* Your objective:
When you reach the line with "Expand the account dropdown at top right" in the data below, begin printing lines exactly, and stop once the line with "Click the dollar" has been printed.

▶

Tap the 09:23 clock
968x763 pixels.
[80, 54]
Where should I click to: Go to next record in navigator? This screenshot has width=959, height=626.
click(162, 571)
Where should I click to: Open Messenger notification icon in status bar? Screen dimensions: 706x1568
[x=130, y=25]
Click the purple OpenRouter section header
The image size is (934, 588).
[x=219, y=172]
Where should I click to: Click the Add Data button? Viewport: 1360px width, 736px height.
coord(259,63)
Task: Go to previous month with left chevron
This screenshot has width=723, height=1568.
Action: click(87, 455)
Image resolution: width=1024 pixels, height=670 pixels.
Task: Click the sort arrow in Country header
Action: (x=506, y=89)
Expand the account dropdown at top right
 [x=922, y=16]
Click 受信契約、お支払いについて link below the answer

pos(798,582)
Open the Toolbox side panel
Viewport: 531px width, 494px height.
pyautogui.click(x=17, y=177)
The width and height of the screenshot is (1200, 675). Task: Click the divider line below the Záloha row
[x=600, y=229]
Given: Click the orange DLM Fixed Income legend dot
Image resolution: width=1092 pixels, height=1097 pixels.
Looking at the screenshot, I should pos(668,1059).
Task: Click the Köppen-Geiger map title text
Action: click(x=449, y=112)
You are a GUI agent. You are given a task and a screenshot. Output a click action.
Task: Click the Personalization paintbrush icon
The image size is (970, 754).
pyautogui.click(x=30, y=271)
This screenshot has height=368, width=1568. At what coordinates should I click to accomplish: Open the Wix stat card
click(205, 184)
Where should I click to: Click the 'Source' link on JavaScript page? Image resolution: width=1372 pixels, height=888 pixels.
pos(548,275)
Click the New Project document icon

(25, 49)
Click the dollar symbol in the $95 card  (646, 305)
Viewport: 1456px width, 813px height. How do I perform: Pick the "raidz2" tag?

◀

* Result of the exercise:
Expand the account dropdown at top right
 [x=922, y=16]
Click 受信契約、お支払いについて link below the answer

pos(798,582)
Open the Toolbox side panel
Viewport: 531px width, 494px height.
pyautogui.click(x=17, y=177)
The width and height of the screenshot is (1200, 675). Task: Click the divider line below the Záloha row
[x=600, y=229]
Given: Click the orange DLM Fixed Income legend dot
Image resolution: width=1092 pixels, height=1097 pixels.
Looking at the screenshot, I should pos(668,1059).
Task: Click the Köppen-Geiger map title text
Action: click(x=449, y=112)
You are a GUI agent. You are given a task and a screenshot. Output a click action.
Task: Click the Personalization paintbrush icon
The image size is (970, 754).
pyautogui.click(x=30, y=271)
This screenshot has height=368, width=1568. At what coordinates should I click to accomplish: Open the Wix stat card
click(205, 184)
Where should I click to: Click the 'Source' link on JavaScript page? Image resolution: width=1372 pixels, height=888 pixels.
pos(548,275)
Click the New Project document icon

(25, 49)
Click the dollar symbol in the $95 card  (646, 305)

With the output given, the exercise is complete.